#### Provided data
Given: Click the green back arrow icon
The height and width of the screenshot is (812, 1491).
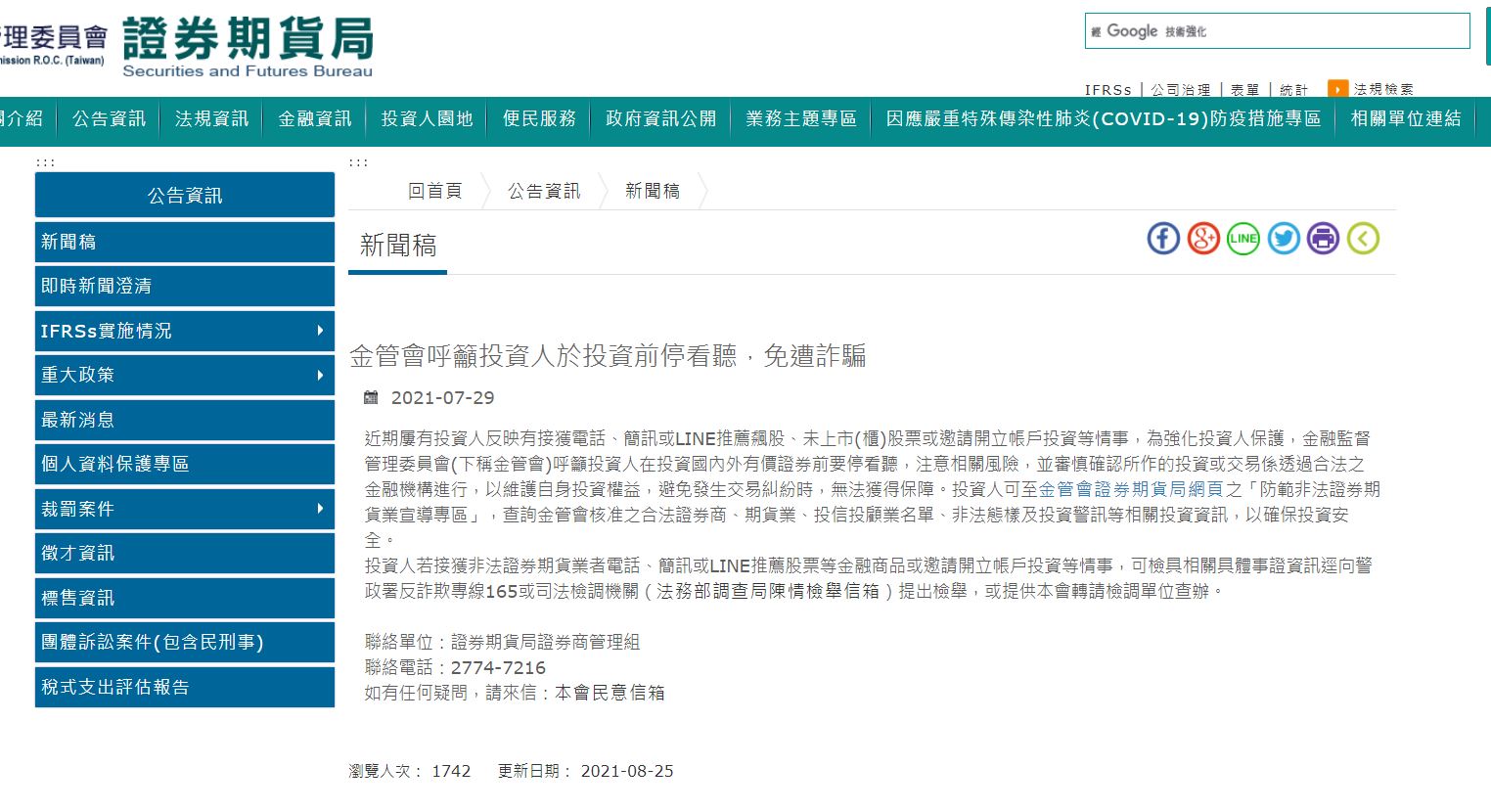Looking at the screenshot, I should [x=1363, y=238].
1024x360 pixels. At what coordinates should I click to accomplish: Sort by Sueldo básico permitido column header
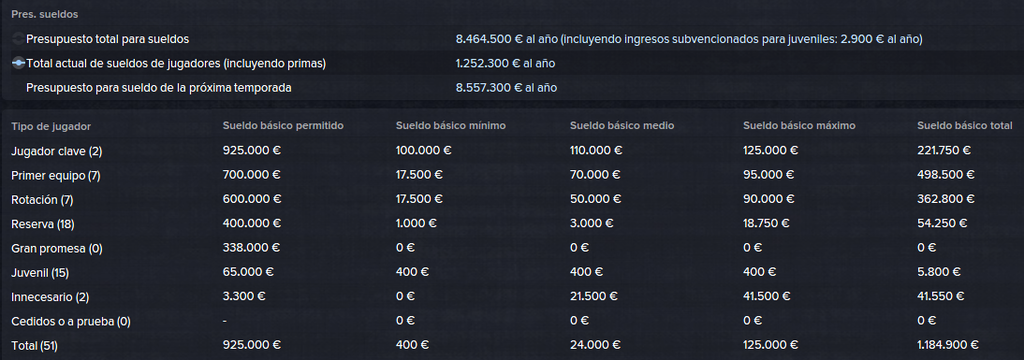click(283, 125)
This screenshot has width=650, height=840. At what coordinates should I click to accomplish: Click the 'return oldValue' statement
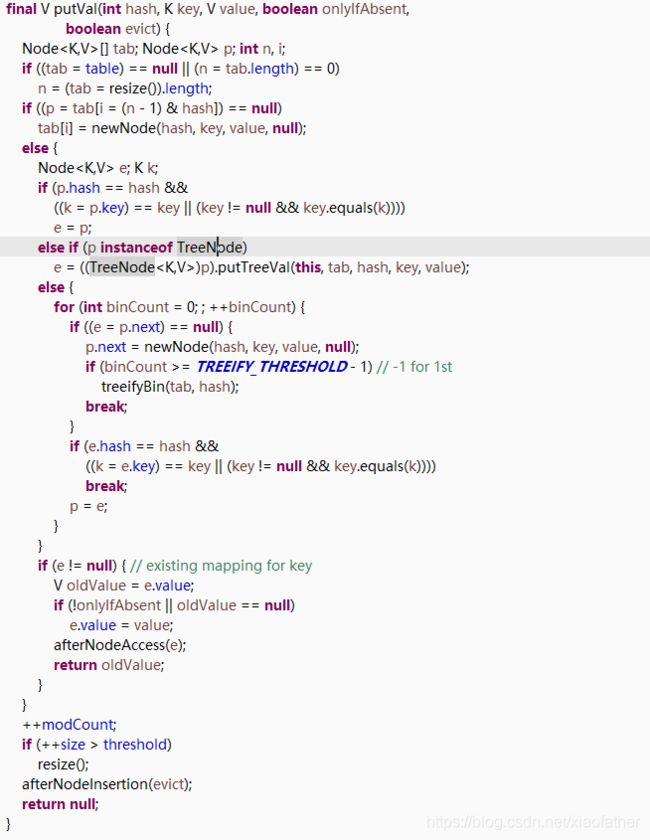[108, 665]
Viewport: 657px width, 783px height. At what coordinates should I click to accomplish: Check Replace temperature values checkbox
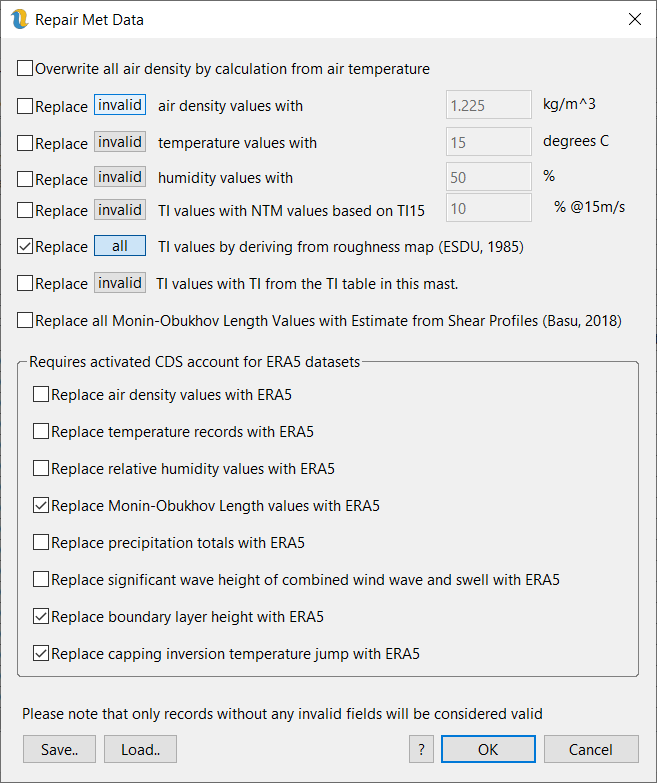pos(25,143)
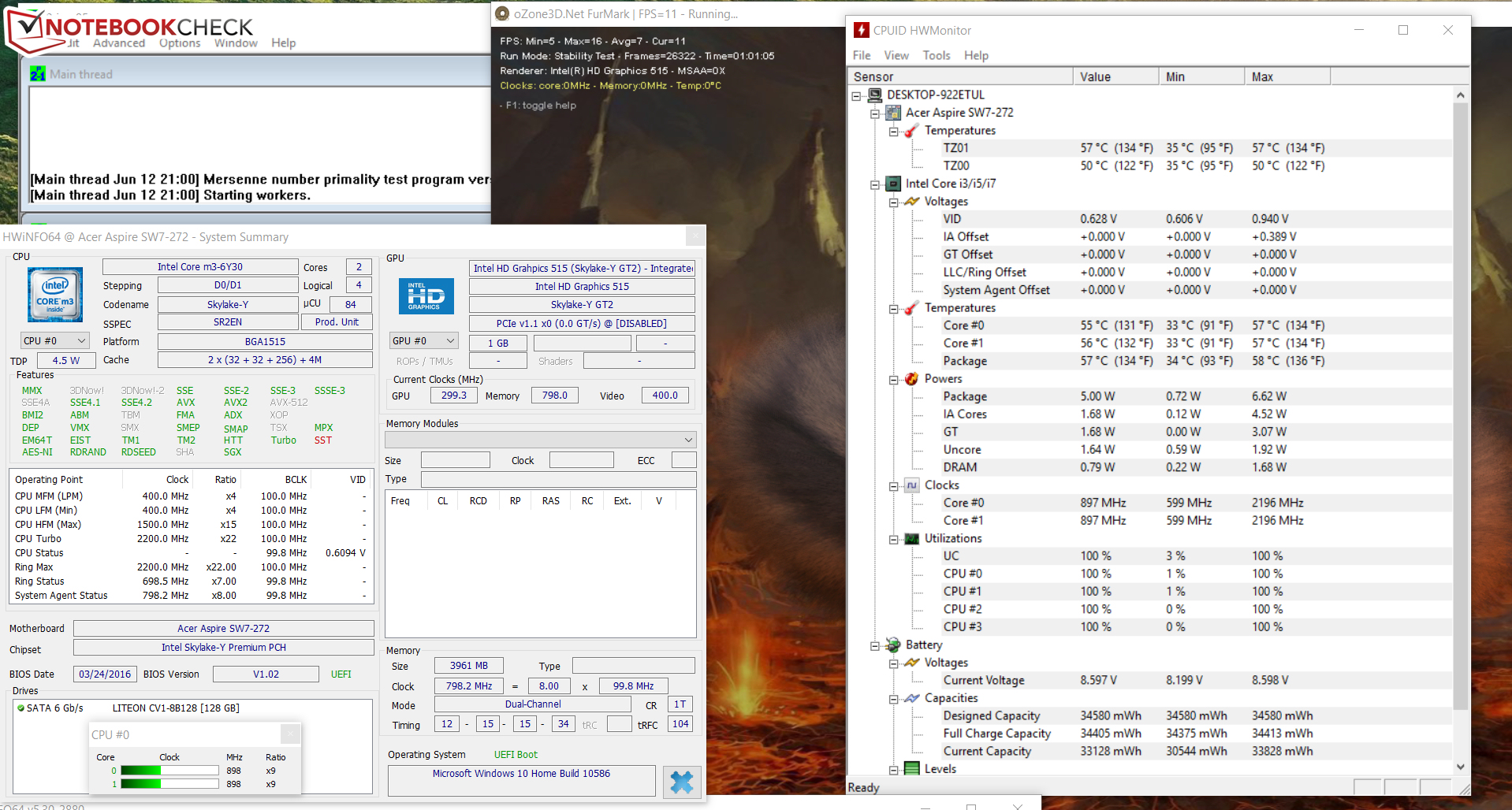Click the Utilizations graph icon in HWMonitor
Viewport: 1512px width, 810px height.
click(912, 538)
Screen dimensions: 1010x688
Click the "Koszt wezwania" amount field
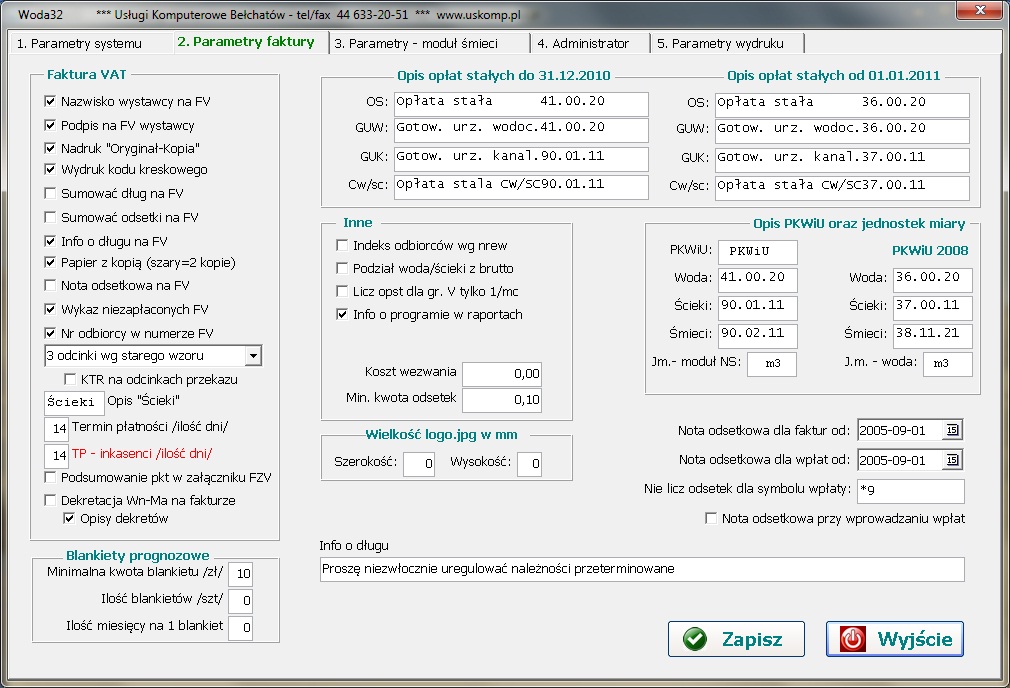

#### Objective
Copy out all of the data above, putting "tap to accomplish" wherever "click to accomplish" appears and changing nothing else. Leave out the pictures.

#### Reply to the task
Given: Click the green back arrow icon
The height and width of the screenshot is (812, 1491).
Looking at the screenshot, I should [x=1363, y=238].
1024x360 pixels. At what coordinates should I tap to accomplish: Sort by Sueldo básico permitido column header
click(283, 125)
This screenshot has width=650, height=840. At what coordinates should I tap to accomplish: Click the 'return oldValue' statement
[108, 665]
Viewport: 657px width, 783px height. At what coordinates should I tap to accomplish: Check Replace temperature values checkbox
pos(25,143)
Click the Utilizations graph icon in HWMonitor
Viewport: 1512px width, 810px height.
click(912, 538)
Screen dimensions: 1010x688
Click the "Koszt wezwania" amount field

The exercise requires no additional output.